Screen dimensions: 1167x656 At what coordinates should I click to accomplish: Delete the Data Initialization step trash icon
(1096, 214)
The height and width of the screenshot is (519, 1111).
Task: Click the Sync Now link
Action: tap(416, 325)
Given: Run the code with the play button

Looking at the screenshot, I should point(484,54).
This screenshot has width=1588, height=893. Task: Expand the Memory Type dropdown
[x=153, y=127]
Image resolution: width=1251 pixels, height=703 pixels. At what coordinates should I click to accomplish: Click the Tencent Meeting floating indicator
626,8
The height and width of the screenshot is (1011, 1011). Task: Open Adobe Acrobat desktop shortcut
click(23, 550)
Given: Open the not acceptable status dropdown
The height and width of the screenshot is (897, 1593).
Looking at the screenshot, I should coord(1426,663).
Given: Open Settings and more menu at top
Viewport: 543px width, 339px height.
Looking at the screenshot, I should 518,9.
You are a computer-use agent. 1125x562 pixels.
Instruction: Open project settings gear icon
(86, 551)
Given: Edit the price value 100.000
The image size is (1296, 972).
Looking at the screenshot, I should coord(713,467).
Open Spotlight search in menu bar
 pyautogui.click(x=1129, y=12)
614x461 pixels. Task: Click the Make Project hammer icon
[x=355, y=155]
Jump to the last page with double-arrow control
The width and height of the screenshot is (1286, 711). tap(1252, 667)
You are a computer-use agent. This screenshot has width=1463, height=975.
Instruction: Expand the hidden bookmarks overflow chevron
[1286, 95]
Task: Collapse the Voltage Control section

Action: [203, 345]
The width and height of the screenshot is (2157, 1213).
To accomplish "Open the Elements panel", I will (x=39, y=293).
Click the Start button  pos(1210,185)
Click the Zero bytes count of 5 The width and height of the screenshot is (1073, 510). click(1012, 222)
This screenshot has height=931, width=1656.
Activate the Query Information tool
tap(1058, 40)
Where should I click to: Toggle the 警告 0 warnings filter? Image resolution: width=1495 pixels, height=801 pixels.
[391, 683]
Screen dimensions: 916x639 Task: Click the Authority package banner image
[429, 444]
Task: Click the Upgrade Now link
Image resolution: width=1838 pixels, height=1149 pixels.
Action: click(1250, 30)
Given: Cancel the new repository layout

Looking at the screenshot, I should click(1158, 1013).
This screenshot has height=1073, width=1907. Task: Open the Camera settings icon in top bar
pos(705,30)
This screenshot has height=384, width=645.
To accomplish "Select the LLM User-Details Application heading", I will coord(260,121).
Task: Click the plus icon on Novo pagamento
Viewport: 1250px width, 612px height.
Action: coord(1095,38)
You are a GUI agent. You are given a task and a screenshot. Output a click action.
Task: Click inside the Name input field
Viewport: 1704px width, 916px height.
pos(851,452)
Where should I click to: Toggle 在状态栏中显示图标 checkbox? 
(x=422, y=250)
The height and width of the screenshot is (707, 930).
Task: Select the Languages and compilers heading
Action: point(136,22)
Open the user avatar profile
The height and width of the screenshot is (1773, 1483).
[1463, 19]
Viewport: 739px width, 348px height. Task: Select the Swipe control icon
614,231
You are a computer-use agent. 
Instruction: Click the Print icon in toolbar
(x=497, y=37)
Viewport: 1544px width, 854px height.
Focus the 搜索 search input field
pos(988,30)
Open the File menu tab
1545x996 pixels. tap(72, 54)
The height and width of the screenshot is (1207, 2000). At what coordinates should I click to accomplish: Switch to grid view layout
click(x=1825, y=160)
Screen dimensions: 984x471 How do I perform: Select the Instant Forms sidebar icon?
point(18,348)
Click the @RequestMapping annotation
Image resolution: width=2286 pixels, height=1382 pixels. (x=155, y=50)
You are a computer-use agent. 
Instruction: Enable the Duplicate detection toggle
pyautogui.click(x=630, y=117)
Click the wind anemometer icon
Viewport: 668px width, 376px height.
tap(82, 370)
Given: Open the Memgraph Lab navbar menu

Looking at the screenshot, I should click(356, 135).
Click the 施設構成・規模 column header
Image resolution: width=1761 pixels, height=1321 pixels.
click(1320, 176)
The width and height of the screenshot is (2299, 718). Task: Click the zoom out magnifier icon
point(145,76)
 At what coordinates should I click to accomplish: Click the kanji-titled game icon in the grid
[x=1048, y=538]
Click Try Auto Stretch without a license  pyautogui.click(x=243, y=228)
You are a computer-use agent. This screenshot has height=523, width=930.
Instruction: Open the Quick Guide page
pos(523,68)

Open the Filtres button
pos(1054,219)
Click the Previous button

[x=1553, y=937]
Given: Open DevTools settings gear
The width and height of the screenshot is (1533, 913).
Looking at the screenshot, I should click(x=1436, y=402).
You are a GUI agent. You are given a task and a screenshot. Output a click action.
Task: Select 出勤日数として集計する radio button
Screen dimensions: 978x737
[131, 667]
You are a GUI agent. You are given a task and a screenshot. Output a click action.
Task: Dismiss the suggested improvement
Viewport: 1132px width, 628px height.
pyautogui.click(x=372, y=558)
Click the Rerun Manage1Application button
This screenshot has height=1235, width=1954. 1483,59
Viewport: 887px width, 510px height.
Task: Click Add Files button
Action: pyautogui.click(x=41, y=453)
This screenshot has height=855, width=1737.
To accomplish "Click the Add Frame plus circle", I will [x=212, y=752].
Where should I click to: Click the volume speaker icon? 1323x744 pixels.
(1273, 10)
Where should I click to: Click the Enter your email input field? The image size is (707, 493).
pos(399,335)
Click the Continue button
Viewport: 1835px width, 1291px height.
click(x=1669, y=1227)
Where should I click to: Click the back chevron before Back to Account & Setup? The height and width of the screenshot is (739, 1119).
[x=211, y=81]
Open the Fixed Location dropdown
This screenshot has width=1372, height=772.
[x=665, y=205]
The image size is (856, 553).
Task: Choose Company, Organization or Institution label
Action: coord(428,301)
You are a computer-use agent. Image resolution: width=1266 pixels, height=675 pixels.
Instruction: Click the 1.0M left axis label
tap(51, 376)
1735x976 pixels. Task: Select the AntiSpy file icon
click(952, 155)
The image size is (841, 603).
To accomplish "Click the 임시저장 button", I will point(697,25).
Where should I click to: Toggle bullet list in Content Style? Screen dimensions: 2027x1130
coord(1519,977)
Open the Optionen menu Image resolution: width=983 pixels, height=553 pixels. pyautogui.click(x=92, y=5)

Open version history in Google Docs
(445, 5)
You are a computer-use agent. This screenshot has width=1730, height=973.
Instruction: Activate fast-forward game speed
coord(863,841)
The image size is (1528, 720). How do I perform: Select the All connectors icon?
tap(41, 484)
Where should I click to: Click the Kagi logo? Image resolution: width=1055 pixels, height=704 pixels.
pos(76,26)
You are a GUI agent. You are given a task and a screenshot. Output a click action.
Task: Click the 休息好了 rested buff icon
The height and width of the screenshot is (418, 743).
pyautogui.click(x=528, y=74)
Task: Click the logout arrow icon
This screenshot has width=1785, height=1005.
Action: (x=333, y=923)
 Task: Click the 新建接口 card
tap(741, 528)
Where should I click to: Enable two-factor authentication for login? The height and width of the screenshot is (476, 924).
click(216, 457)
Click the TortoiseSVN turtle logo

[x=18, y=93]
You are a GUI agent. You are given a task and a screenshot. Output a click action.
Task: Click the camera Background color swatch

-=-=-

Your task:
Every line of the listing that includes the word "plus" must be copied.

Expected answer:
Task: Click the plus icon on Novo pagamento
To accomplish "Click the Add Frame plus circle", I will [x=212, y=752].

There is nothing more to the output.